Going down the listing below, print exactly each line from the one with "The image size is (812, 513)." up to and including the one with "542x623 pixels. At", and skip the rest.

> _EXERCISE MATERIALS_
=== Section Start ===

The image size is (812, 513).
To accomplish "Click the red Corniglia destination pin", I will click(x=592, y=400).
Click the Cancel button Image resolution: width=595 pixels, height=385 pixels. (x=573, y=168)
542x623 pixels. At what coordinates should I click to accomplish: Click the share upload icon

=== Section End ===
=== Section Start ===

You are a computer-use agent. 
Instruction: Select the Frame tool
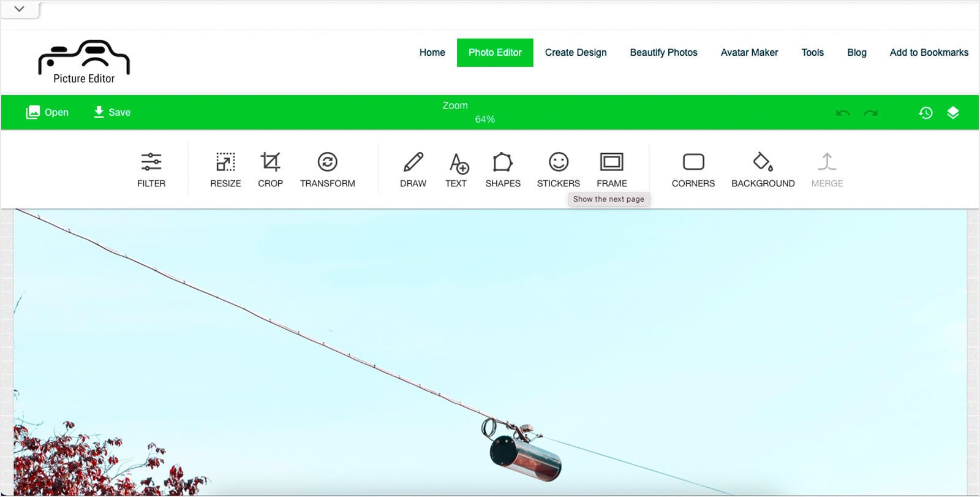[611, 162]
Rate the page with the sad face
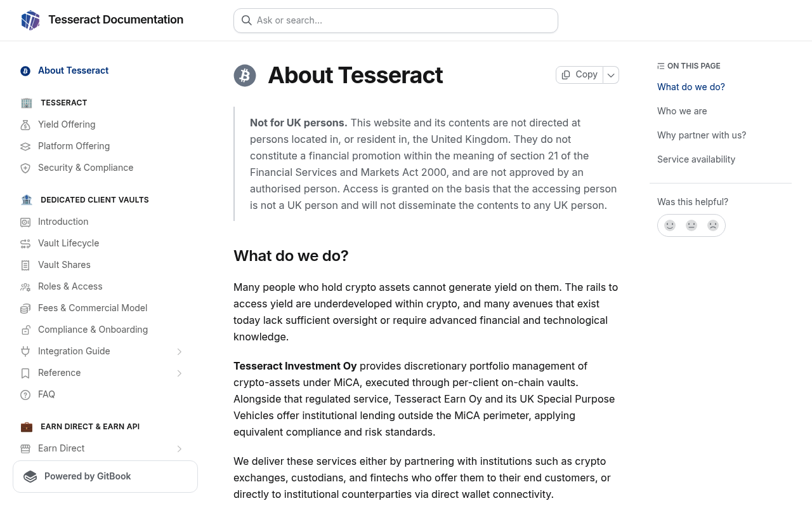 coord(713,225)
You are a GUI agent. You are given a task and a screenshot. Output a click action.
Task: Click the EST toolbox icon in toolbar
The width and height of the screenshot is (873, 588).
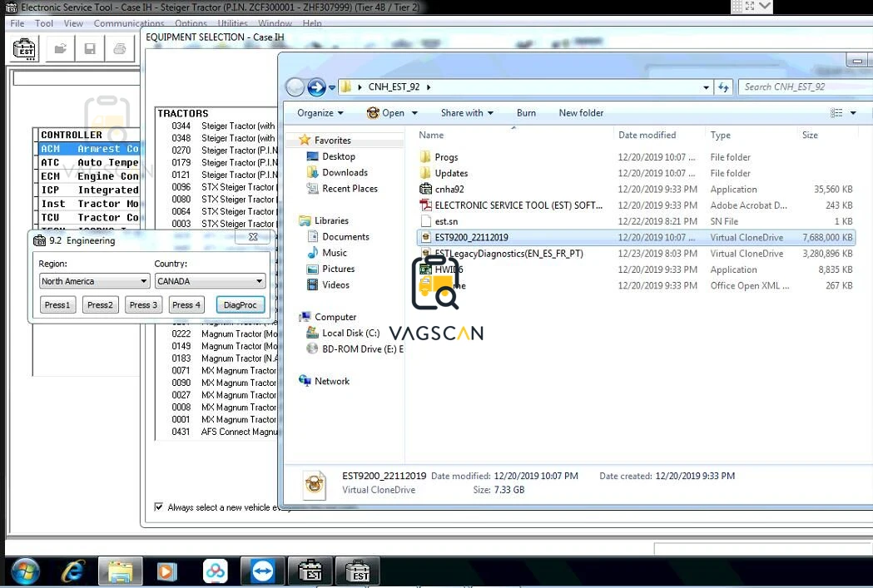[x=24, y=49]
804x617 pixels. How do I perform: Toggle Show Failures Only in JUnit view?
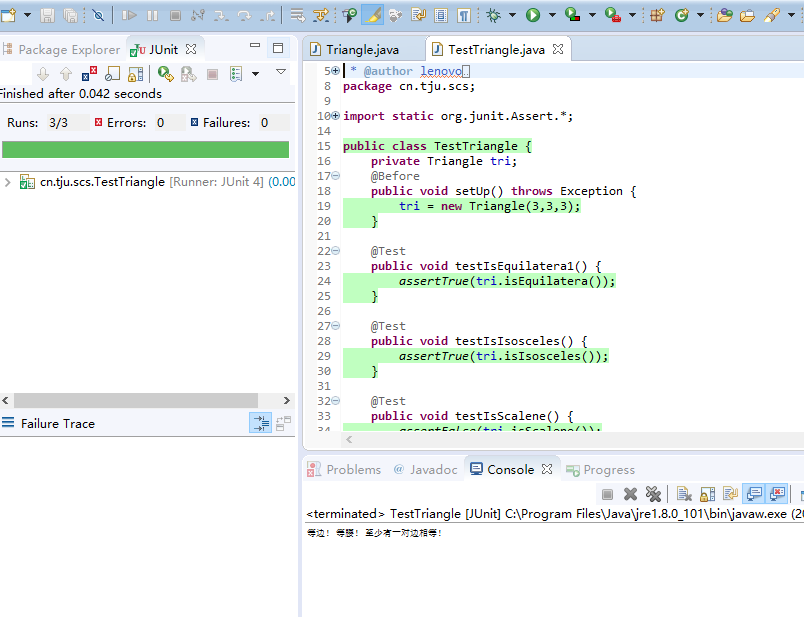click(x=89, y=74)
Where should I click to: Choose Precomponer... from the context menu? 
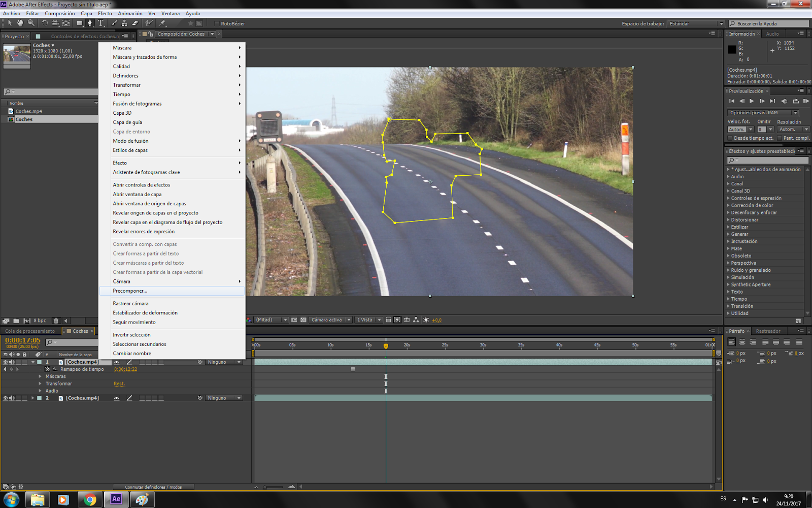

=== Section End ===

> _RESULT OF THE TASK_
The image size is (812, 513).
To accomplish "Click the red Corniglia destination pin", I will click(x=592, y=400).
Click the Cancel button Image resolution: width=595 pixels, height=385 pixels. (x=573, y=168)
542x623 pixels. At what coordinates should I click to accomplish: Click the share upload icon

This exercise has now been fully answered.